To prepare, tribal staff inventoried garbage piles and created packets of maps, directions and photos for volunteers to track down the trash. Del Norte Solid Waste Management Authority placed eight large train bin containers in the area and staff would later bring them to the transfer station, sort the garbage from recyclables in a collection that in past years has totaled about 160 cubic yards.
Along with crew members, Walt Lara III, director of the tribe's watershed division, started the effort on Friday with free door-to-door trash pickup. The day netted more than 100 appliances and on Saturday, the team scoured the back roads in a big truck, loading TVs, stoves and other big items that they found.
Despite curbside trash pickup in the area and a transfer station on Alder Camp Road, area residents and out-of-towners ditch trash, appliances, lumber and other garbage on the back roads.
"We've found debit cards, drivers' licenses, all kinds of stuff," Mayo said.
Others move away and leave their garbage and old furniture behind in the woods.
"There's many different reasons. There's economic, there's just social attitude," Mayo said, noting the rural area. "(There's) the perception of lawlessness."
Tribal staff regularly sweeps the region for trash but want residents to call if they need help getting rid of materials.
"A lot of it is because of the poverty," said Tatia Viggers, the tribe's executive secretary.
The traditional salmon lunch may have helped, but the chance to clear eyesores lured most volunteers.
Tribal member and Klamath resident Candy Gibson brought her two grandchildren. "We want to clean up, make it look a lot better here and safer," Gibson said. "We run around out here."
McKinleyville resident Dick Bargy and his wife often travel along the river and camp at RV parks near it.
"Just to contribute something to the area, Klamath River ¬ó we all enjoy it, figure we'd do a little bit to keep it clean," Bargy said.

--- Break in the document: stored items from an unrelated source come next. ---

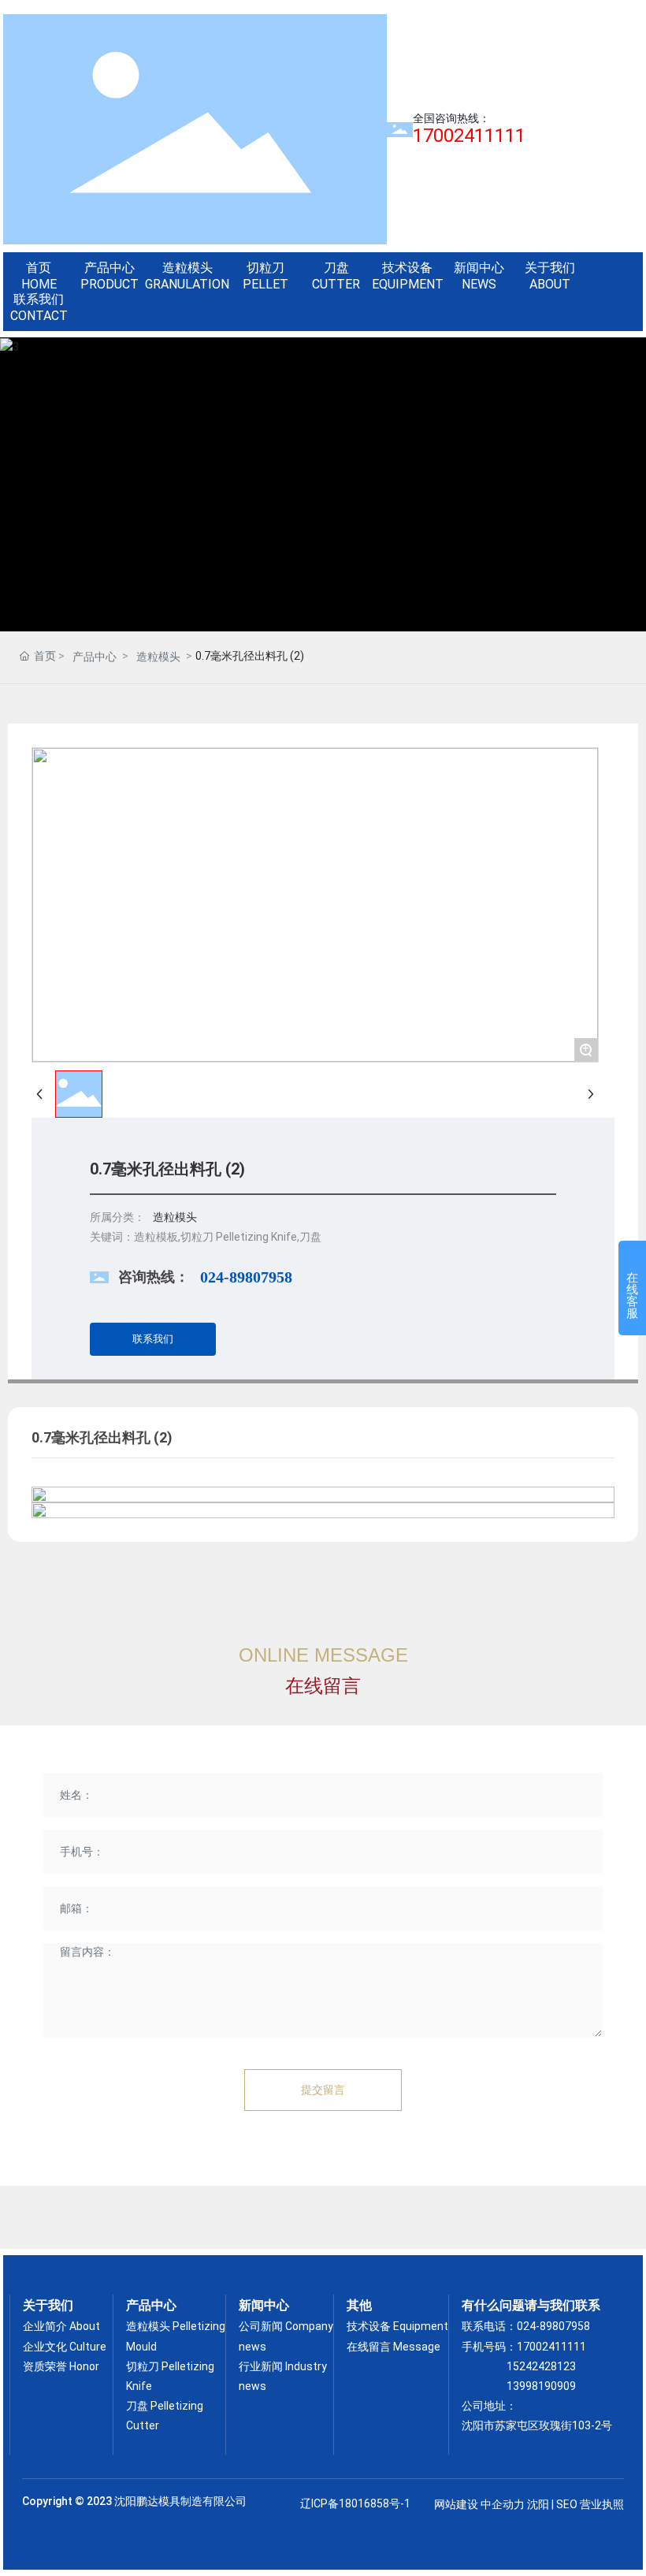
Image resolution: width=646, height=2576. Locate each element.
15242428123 (541, 2366)
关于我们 (550, 267)
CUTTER (336, 284)
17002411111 (551, 2346)
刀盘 (336, 267)
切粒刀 (265, 267)
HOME (39, 284)
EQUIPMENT (408, 284)
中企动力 (503, 2504)
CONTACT (39, 315)
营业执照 (602, 2504)
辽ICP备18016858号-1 (355, 2503)
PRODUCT (109, 284)
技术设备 (407, 267)
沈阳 (538, 2504)
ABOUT (549, 284)
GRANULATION (187, 284)
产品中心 (109, 267)
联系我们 (38, 299)
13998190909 (541, 2386)
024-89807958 (246, 1277)
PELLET (265, 284)
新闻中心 (479, 267)
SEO (566, 2504)
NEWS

A Klamath church group started its workday with a prayer in the rain near a pile of trash.
"It helps us put our faith into practice in a practical way," Pastor Tom Pawloski said after the three lugged an abandoned refrigerator from the woods to the roadside. "Encourages us to care for the community."
Del Norte Solid Waste Management Authority director Kevin Hendrick started his day with a mishap while lifting a piece of plywood full of trash into a trash container.
"It cascaded down on my head," Hendrick said. "Baptism by garbage."
Ron Gonzalo joined a boat crew to haul in a refrigerator, tires, orange plastic fences.
"I thought I was gonna do my back in on that fridge," said Gonzalo, who volunteered a few years ago and made sure to stay in town this year to help again. "I remembered how much fun it was and the wonderful food."
The rain didn't ruin it for him.
"You just put your Gore-Tex on and go out and enjoy life," Gonzalo said.